• **Exercise**:
In the text about Tebow, which player did the Panthers use as a spy on Vick?

• **Text passage**:
····················
Tebow is like what happened when Miami brought out the Wildcat offense a few years ago. For about a season and a half it was effective because defenses didn't know what to do with it. When they learned it stopped being effective and became something that gets used once or twice a game rather than as a full offensive scheme. Tebow presents problems short term because nobody has seen enough of him to drill their defense on how to stop what he does. By week 1 of next season he's history because everybody is going to know how to take him out.
I've been thinking along similar lines, although I think it won't take nearly that long for teams to figure out the defense.
I haven't followed Tebow as closely as others, we don't always get Denver down here in NC. But what I have seen is that he has helped win in the games comming from behind in the late 4th quarter. That's when the other team is running a prevent defense. Tebow's unusual style is perfect for scoring on the prevent defense.
In the prevent, you have a minimal rush. Tebow, while not the fastest QB can get away from D linemen. Then the secondary is deep down field trying to keep everything in front of them. This gives Tebow plenty of room to take off running. And, as we saw last night, Tebow is so big and strong he can break tackles by DB's.
IMO, this is an easy fix, and one I have seen before. All that a defense need to do to adjust is set up an OLB type (faster LB with good lateral speed) as a 'spy' on Tebow. The Panthers used OLB Davis as a spy on Vick and smoked the Falcons back when Vick was really running well.
Tebow's passing is horrible. He's really inaccurate. The only reason he hasn't had a bunch of interceptions is because he often throws far too short/low where nobody, including his own receiver, can catch it. Throwing balls so completely uncatchable is hardly a positive. And if he keeps that up some team will run a LB or DB underneath in (a zone type) coverage to snag those.
····················
• **Dataset excerpts**:
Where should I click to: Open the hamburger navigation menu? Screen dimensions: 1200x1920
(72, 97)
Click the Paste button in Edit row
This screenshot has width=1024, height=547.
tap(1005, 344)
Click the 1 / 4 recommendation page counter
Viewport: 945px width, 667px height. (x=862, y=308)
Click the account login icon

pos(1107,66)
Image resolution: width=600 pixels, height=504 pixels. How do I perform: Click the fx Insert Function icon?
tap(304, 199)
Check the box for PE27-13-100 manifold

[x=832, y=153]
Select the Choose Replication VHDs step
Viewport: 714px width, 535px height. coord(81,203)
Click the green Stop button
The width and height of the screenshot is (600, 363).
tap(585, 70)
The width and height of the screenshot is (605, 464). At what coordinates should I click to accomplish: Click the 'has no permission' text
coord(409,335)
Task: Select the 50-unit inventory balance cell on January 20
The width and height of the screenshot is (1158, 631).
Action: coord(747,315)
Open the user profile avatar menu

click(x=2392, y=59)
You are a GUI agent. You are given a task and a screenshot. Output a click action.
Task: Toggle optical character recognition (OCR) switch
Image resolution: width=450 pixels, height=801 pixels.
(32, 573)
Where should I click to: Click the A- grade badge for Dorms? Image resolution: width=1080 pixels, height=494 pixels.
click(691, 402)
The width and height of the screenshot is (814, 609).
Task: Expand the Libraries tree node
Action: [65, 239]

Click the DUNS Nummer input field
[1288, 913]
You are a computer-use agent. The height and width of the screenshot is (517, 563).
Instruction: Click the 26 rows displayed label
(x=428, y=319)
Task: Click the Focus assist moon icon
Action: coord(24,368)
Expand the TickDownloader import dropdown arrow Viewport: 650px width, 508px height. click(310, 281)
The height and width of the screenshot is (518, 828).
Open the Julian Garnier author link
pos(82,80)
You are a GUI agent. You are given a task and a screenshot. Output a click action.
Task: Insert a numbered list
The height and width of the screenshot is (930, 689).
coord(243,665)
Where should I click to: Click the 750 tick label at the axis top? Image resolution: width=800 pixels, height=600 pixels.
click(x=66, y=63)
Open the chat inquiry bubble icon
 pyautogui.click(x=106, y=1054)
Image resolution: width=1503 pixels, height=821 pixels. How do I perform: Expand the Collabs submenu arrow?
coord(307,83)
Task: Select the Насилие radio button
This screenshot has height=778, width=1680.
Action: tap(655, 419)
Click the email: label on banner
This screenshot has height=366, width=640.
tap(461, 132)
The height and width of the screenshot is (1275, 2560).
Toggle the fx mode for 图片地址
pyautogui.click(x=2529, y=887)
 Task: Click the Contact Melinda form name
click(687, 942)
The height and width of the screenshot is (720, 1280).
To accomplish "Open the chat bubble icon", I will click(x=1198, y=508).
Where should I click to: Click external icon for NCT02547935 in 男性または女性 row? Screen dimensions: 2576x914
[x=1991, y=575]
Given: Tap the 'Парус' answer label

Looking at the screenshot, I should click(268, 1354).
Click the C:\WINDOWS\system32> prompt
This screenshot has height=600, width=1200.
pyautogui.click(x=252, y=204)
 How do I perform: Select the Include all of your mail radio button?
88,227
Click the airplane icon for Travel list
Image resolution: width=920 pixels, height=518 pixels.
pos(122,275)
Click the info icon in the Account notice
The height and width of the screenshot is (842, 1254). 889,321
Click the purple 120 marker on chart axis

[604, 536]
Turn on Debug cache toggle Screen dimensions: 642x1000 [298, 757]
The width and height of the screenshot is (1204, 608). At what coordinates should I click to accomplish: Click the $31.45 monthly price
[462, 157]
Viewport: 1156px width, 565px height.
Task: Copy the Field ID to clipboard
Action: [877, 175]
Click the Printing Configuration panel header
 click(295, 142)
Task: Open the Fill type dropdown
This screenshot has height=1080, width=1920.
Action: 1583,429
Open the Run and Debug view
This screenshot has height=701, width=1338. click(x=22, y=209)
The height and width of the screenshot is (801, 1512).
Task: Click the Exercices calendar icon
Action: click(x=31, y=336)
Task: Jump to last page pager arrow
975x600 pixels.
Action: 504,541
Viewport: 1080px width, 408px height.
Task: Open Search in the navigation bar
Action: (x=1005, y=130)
····················
• **Response below**:
OLB Davis